- _Exercise objective_: Copy the entries below verbatim, from the line containing "This screenshot has width=1024, height=824." through the line containing "Action: tap(44, 481)", inclusive, and only those lines.

- _Task material_:
◆ ◆ ◆ ◆ ◆

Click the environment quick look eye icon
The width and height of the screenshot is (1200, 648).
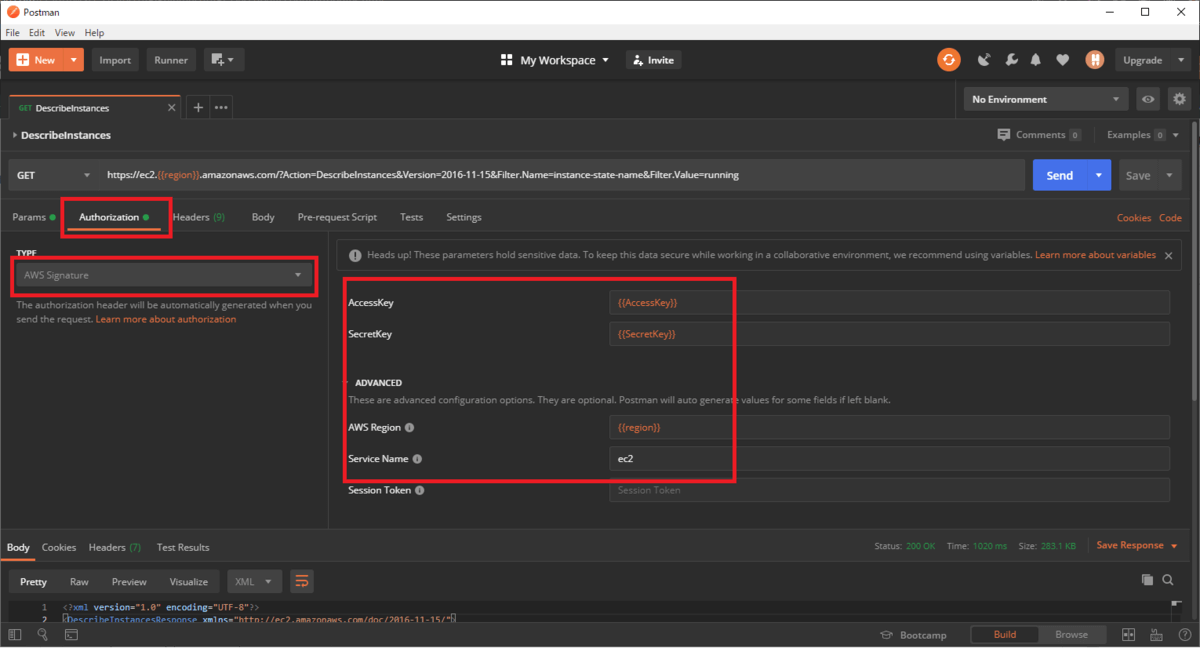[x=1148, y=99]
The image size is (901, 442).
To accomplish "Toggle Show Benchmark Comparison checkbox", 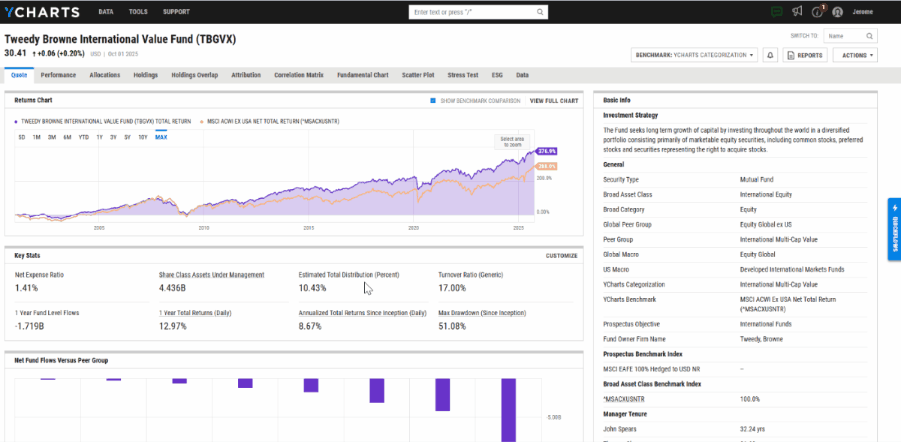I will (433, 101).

◆ ◆ ◆ ◆ ◆

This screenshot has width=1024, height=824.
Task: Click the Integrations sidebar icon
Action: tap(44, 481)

◆ ◆ ◆ ◆ ◆

- _Exercise response_:
This screenshot has width=1024, height=824.
Task: Click the Integrations sidebar icon
Action: tap(44, 481)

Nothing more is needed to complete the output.